L’ASBL belge qui pratique l’insertion professionnelle des jeunes issus de l’immigration selon une méthode originale de mentorat ouvre une première antenne à l’étranger, à la Station F à Paris. Elle compte déjà 2.000 duos à son actif et vise à terme les 5.000. Après Paris, elle vise Lille, puis d’autres pays européens.

Née à Bruxelles en 2013, l’association Duo for a Job s’apprête à faire ses premiers pas à l’étranger: elle va commencer par Paris, où elle présentera ses services depuis l’incubateur Station F, fondé par l’emblématique entrepreneur Xavier Niel (Free). Elle est en train de recruter les premiers "mentors" qui formeront des duos avec des jeunes demandeurs d’emploi issus de l’immigration.

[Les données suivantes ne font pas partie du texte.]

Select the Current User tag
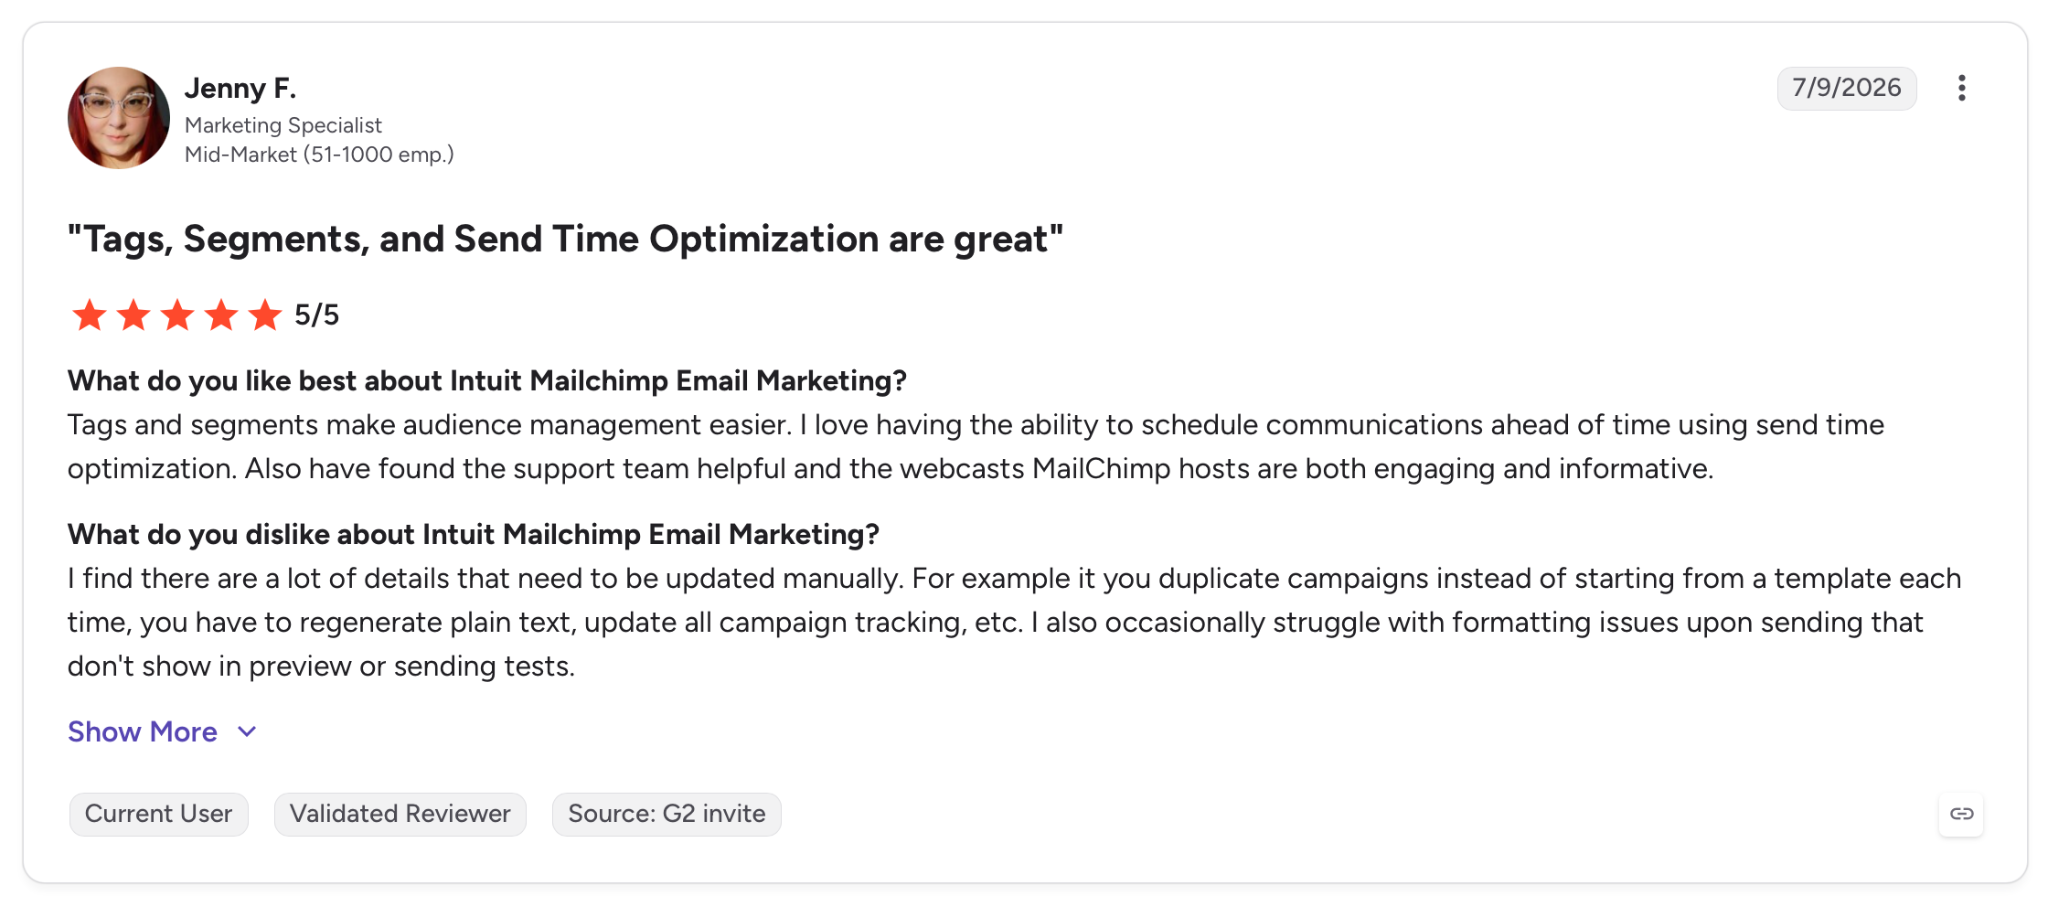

D’ici la fin de l’année, la nouvelle antenne parisienne aura déjà composé vingt à trente duos, estime Matthieu Le Grelle, cofondateur de Duo for a Job avec Frédéric Simonart…

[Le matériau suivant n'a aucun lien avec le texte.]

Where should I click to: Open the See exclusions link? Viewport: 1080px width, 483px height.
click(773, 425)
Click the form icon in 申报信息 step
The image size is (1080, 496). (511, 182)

 Ce n’est pas la moindre originalité de cette ONG, de croître et se développer hors de son "marché" domestique comme une entreprise privée. "C’est le fruit d’une stratégie délibérée, où la croissance passe par l’étranger, comme dans une entreprise, confirme Pierre-Arnold Camphuis, directeur pour le Benelux d’Epic, la fondation de lutte contre les inégalités touchant l’enfance, qui fait partie de la soixantaine de donateurs qui alimentent le budget de L’ASBL belge. C’est une évolution qu’on observe dans le financement de la philanthropie: pas de raison qu’on ne soit pas professionnel parce qu’on œuvre dans la philanthropie!"

©Duo for a Job

Que Duo for a Job soit "professionnelle" ou non, peu importe finalement. Ce qui compte, ce sont ses objectifs et ses résultats. "L’association est née d’un double constat, rappelle Matthieu Le Grelle: les jeunes issus de l’immigration ont deux fois moins de chances qu’un Belgo-belge de trouver un emploi; parmi les plus de 50 ans, beaucoup veulent rester actifs via le bénévolat." Lui et Simonart ont eu l’idée de réunir ces deux publics.

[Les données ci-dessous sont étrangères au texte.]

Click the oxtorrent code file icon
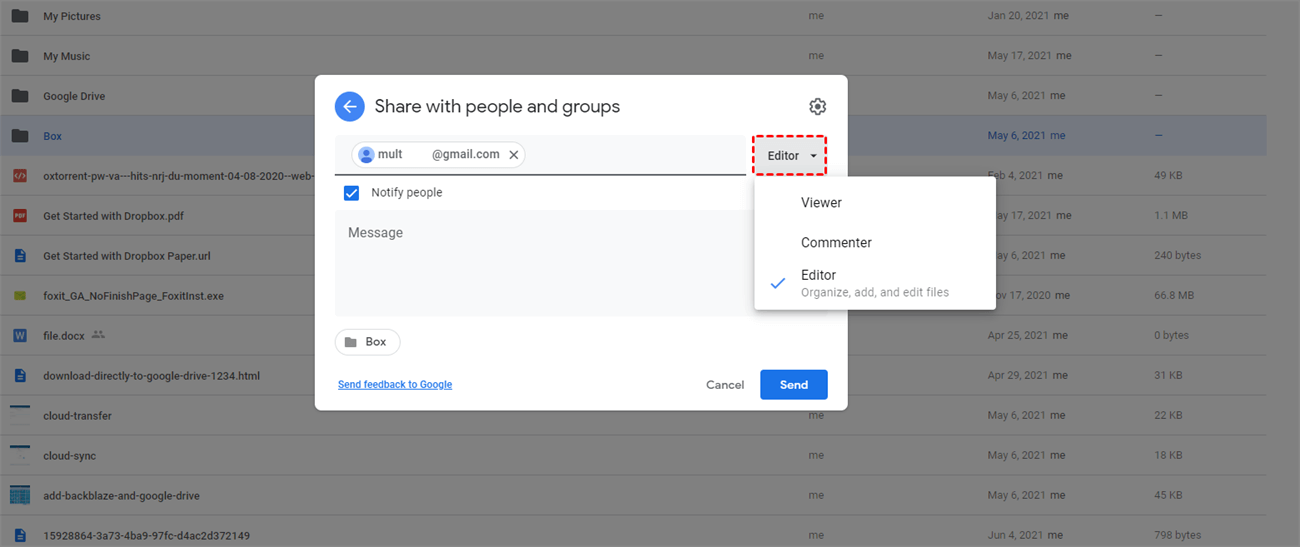This screenshot has height=547, width=1300. pos(20,176)
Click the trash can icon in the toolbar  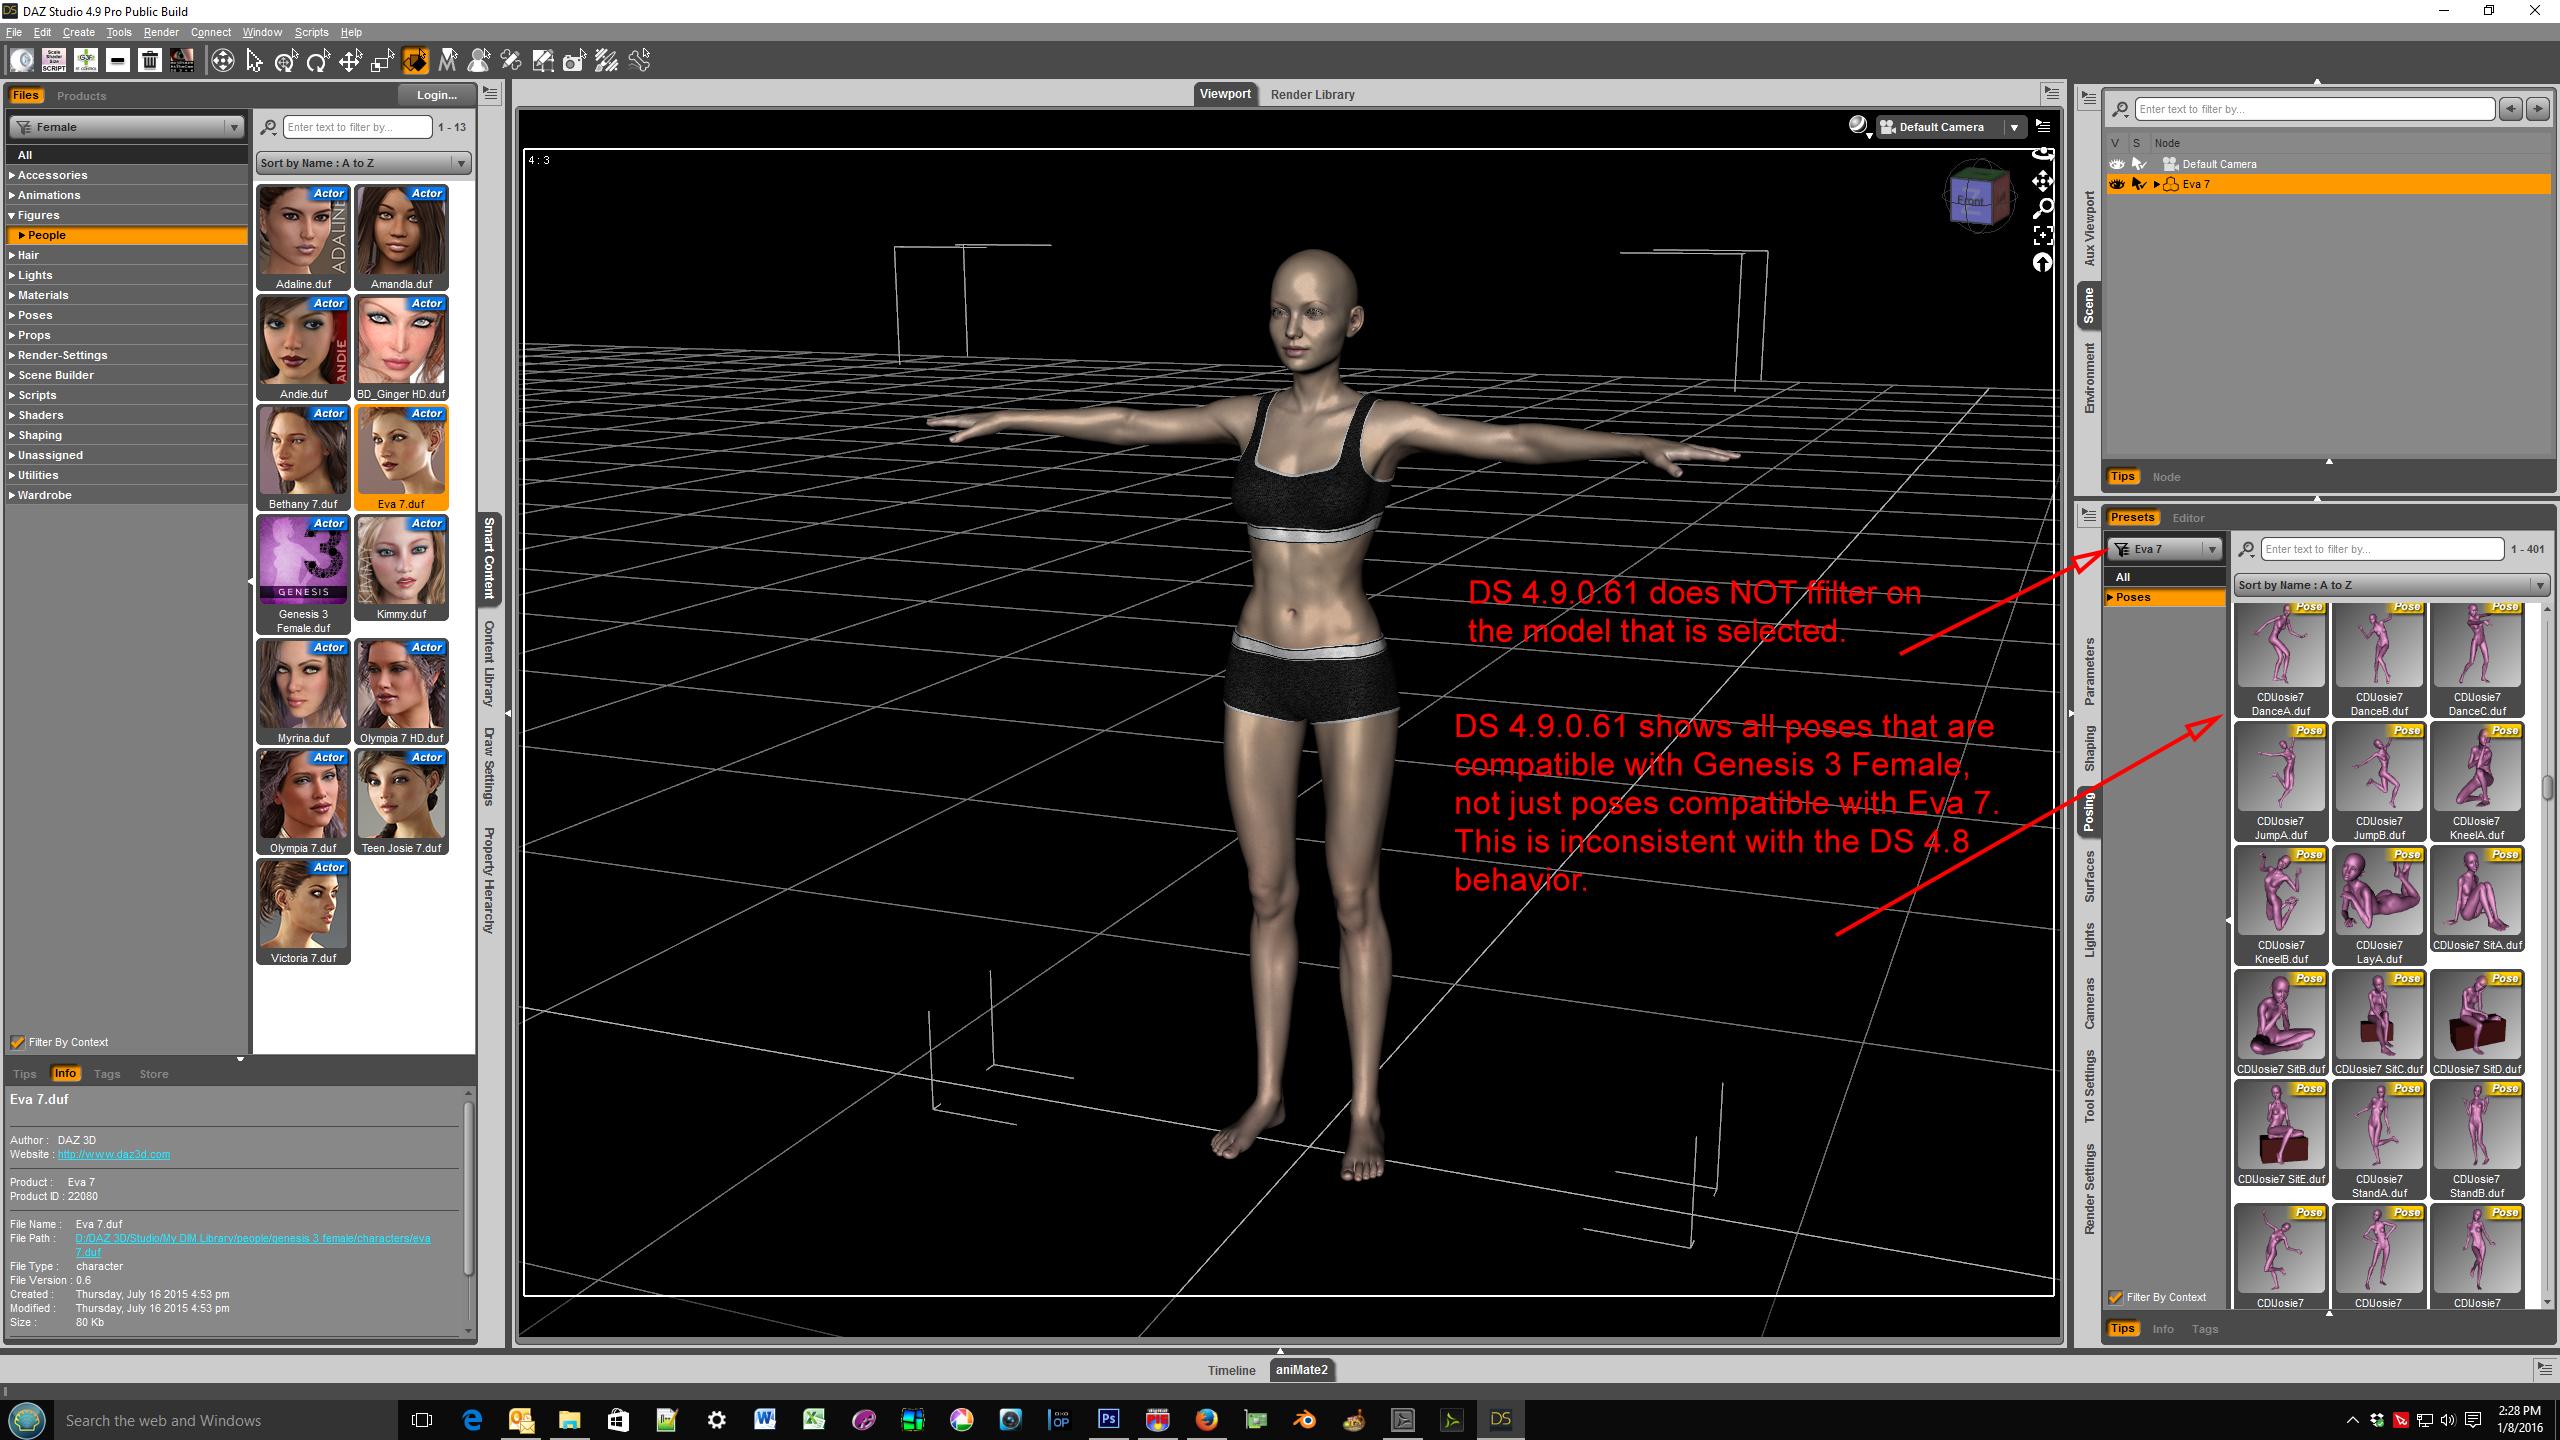pos(150,62)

En associant un jeune immigré en quête d’emploi (le "mentee", conditions: avoir entre 18 et 33 ans, être soit primo-arrivant, soit Belge mais de parents nés hors de l’UE) et un quinquagénaire (ou sexa…) lesté de compétences (le "mentor") et souvent pourvu d’un réseau, on crée les conditions de la réussite: le second va aider le premier à éviter les pièges des CV, des annonces et des rendez-vous mal maîtrisés. "Les profils des mentees sont très variés, cela va de l’analphabète qui ne parle aucune des trois langues du pays à la personne très qualifiée, disposant d’un diplôme universitaire reconnu mais… qui n’y arrive pas. Nous avons accueilli par exemple des ingénieurs en biochimie diplômés de l’Université de Louvain-la-Neuve ou de celle de Bruxelles, ou des mères célibataires originaires de Guinée Conakry et n’ayant pas dépassé le début des primaires."

Comment cela fonctionne…

73%
C’est le taux de réussite des missions menées par les 2.000 paires mentors-jeunes immigrés composées chez Duo for a Job: 53% ont trouvé un emploi et 20% une formation.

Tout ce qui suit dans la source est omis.